===== PROVIDED TEXT =====

[Tcs-lc] Human Readable - the thread formally known as 'Name of NomenCode'

Roger Hyam roger at hyam.net
Tue Mar 29 04:28:55 PST 2005


I am working with Jessie and Robert on the schema at the moment and hope 
to get fancier pointers in there. They make sense to me.  I hope we can 
have something to throw open for discussion in the next couple of days.

I am just trying to generate an instance document for a couple of 
species by hand at the moment and I am getting very confused.

What is the relationship type between a species and it's genus? Is it 
'included in' or 'child of' and would the user agent expect the 
reciprocal relationships to be marked up i.e. 'includes' and 'is parent 
of'?
Would all software agents:

   1. expect only up pointing links.
   2. expect only down pointing links.
   3. expect both to be present for the link to be valid.
   4. allow the use of a mixture of the two, relationship sometime shown
      with 'includes' and sometimes with 'included in'.

I define relationships between a species concept and it's genus concept 
but what about the subgenus and sectional stuff?

=====

◆ TASKS TO COMPLETE
- A) Please answer these questions about the mailing-list message on taxon relationships, one answer per line:
(i) Who is the writer working with on the schema?
(ii) What is the writer trying to generate by hand?
(iii) Which two relationship types does the writer suggest for a species and its genus?
- B) Rewrite the mailing-list message on taxon relationships from the words "I am just trying" through the words "to be valid.", swapping "software agents" for "client programs".
- C) Write the next part of the mailing-list message on taxon relationships, picking up after its last sentence.

===== ENTRIES =====

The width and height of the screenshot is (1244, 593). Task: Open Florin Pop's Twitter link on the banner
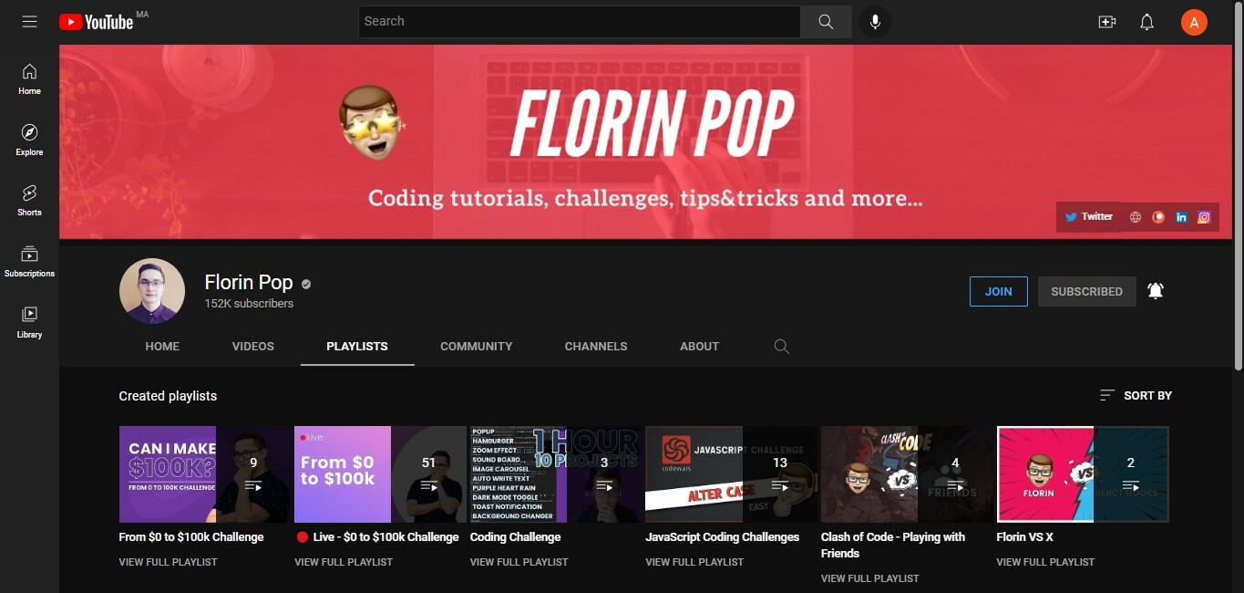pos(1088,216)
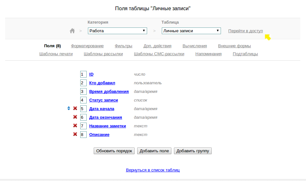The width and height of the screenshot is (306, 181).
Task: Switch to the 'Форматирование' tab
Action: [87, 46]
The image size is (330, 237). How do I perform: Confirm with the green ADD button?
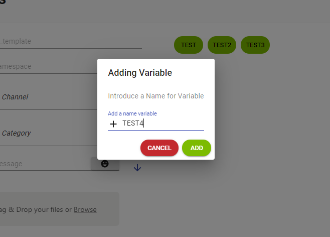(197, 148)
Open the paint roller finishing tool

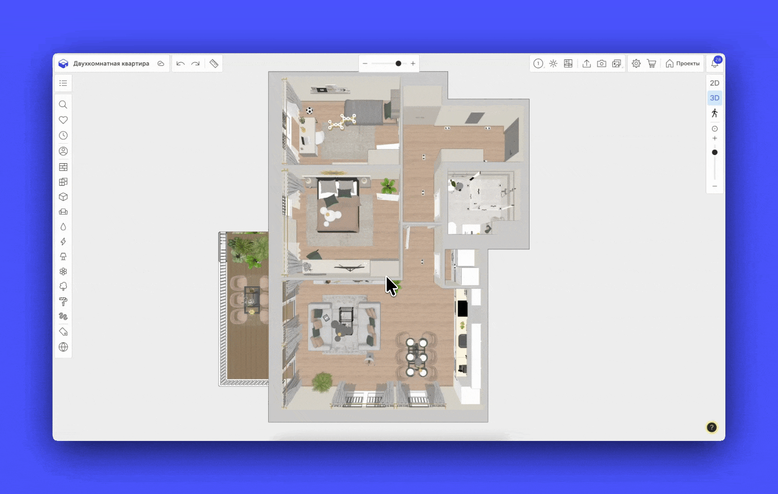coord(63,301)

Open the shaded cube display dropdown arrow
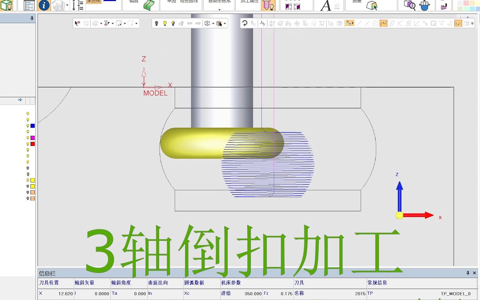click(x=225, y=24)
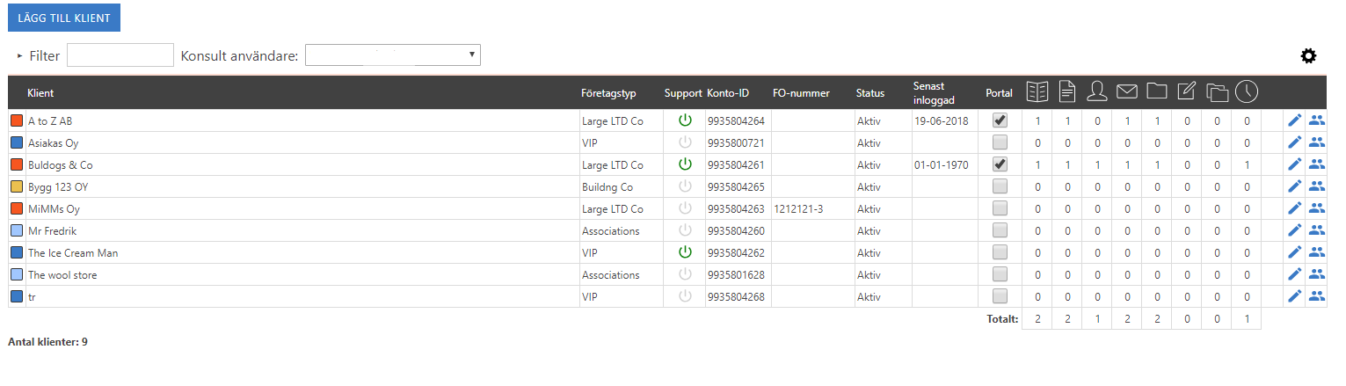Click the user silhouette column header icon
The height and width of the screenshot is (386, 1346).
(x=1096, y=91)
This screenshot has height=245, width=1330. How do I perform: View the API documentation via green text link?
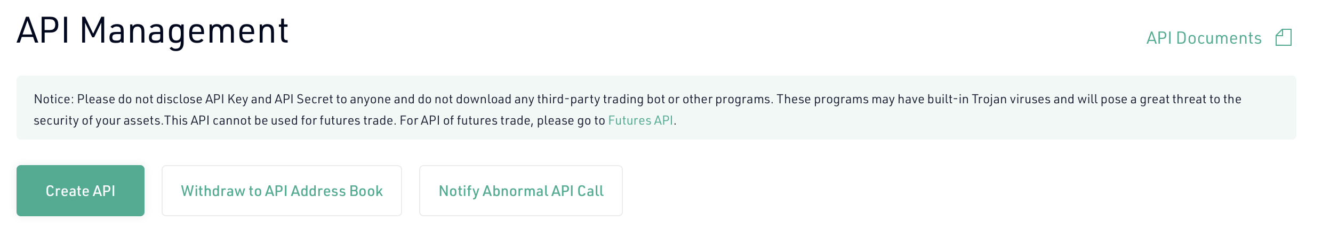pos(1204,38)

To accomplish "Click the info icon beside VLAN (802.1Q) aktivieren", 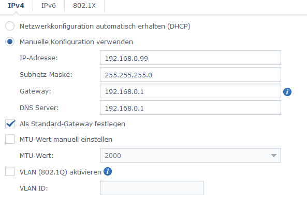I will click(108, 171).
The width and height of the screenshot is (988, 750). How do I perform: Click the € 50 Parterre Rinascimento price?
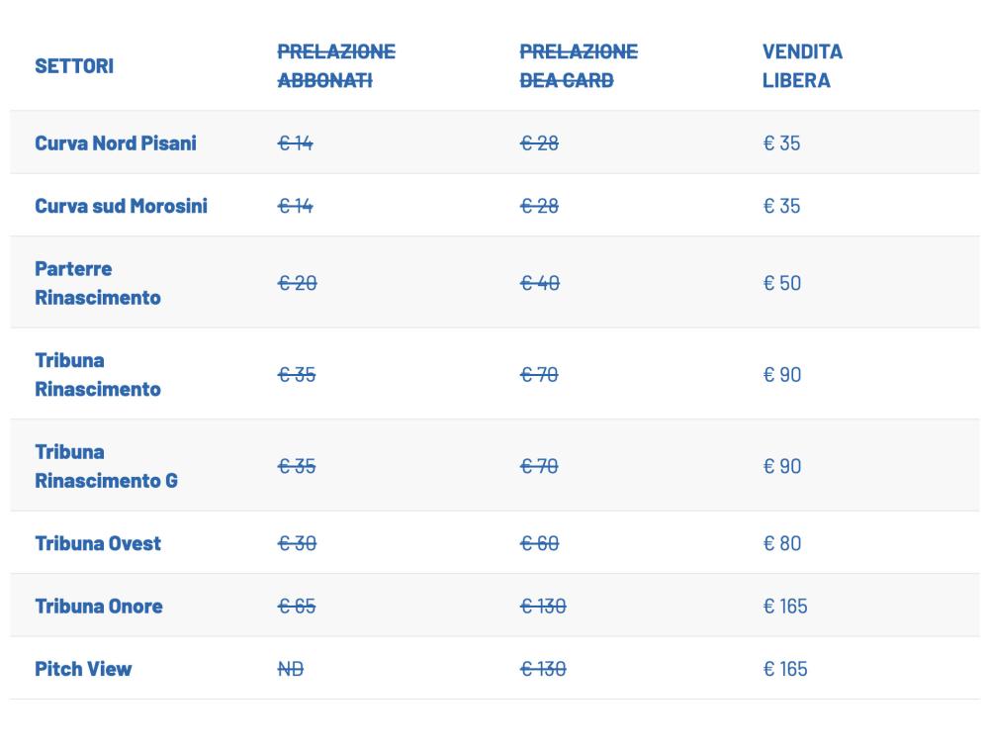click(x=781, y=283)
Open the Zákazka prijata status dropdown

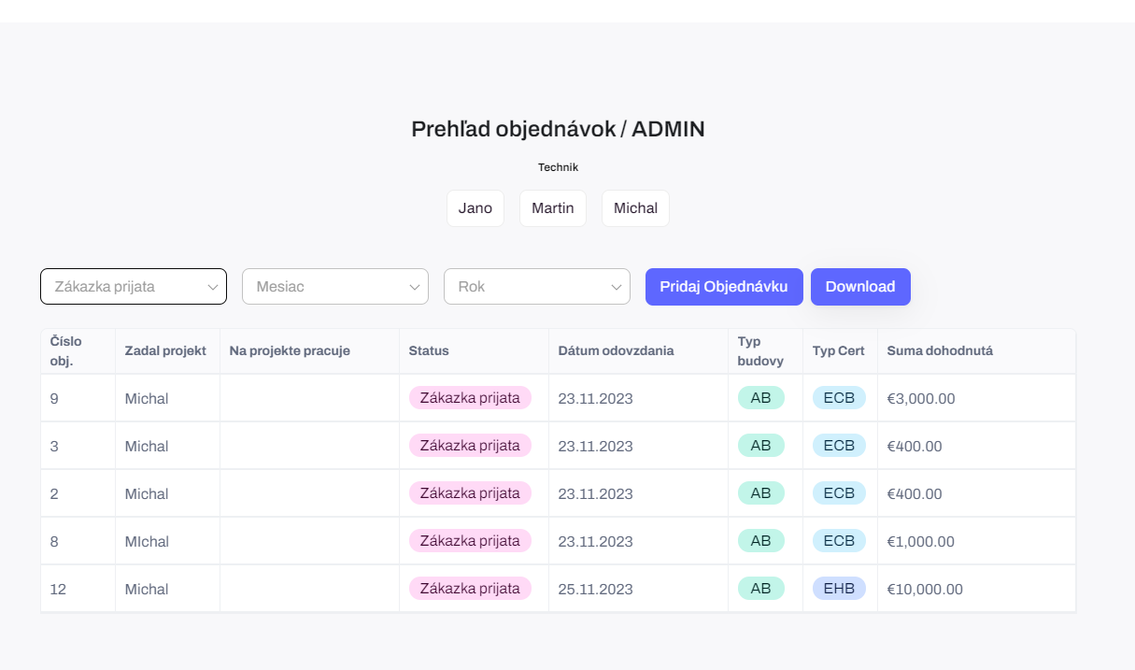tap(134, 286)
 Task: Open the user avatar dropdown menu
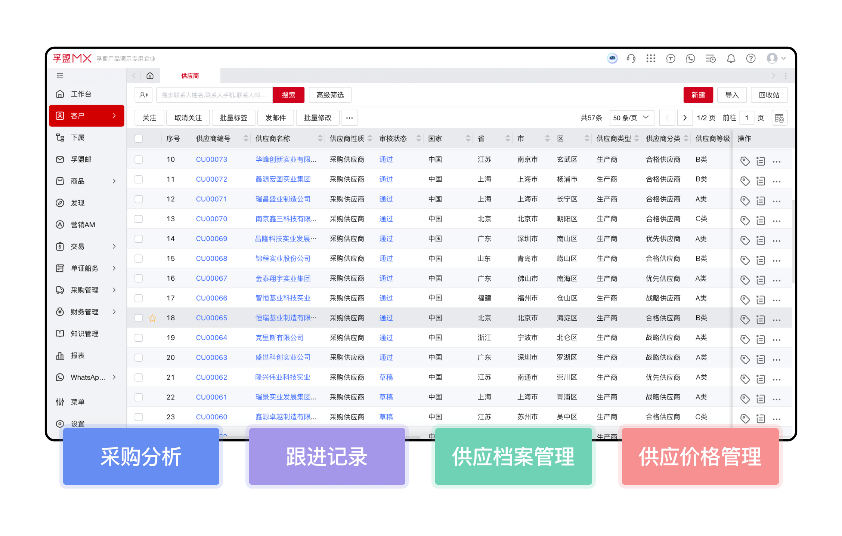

=====

◆ TASK ANSWERS
- A)
(i) Jessie and Robert
(ii) An instance document for a couple of species
(iii) 'included in' or 'child of'

- B)
I am just trying to generate an instance document for a couple of 
species by hand at the moment and I am getting very confused.

What is the relationship type between a species and it's genus? Is it 
'included in' or 'child of' and would the user agent expect the 
reciprocal relationships to be marked up i.e. 'includes' and 'is parent 
of'?
Would all client programs:

   1. expect only up pointing links.
   2. expect only down pointing links.
   3. expect both to be present for the link to be valid.

- C)
I could:

   1. mark the species as belonging to the section and section to
      subgenus and subgenus to genus and not specify any other relationships
   2.  join the species to section, subgenus and genus as well as
      joining up the section to subgenus and genus and subgenus to
      genus. i.e. all the includes relationships.
   3. do a mixture of the two. Species always in genus but other things not.

Confused? I am and I am just doing this manually! I find the thought of 
writing software to consume this more scary than handling the links to 
the publications and specimens. Even if we define how these 
relationships should be encoded there is no way for the schema to 
validate it so we will have to write checking code and try and handle 
graceful degradation etc. I think we need to nail this thing down a bit 
- there should only really be one way of encoding a basic taxonomic 
hierarchy and that should be enforced by the schema I think. What do you 
all think?

Has anyone generated instances of recent versions of the TCS (0.9+) 
using real data? If so could they send me one.

Roger

Sally Hinchcliffe wrote:

>Roger wrote:
>  
>
>>Yes I agree that it should be easy to implement but there also needs to 
>>be a gradient of implementations. It should be easy to do simple things 
>>but it should be possible to do more complex things with a bit more effort.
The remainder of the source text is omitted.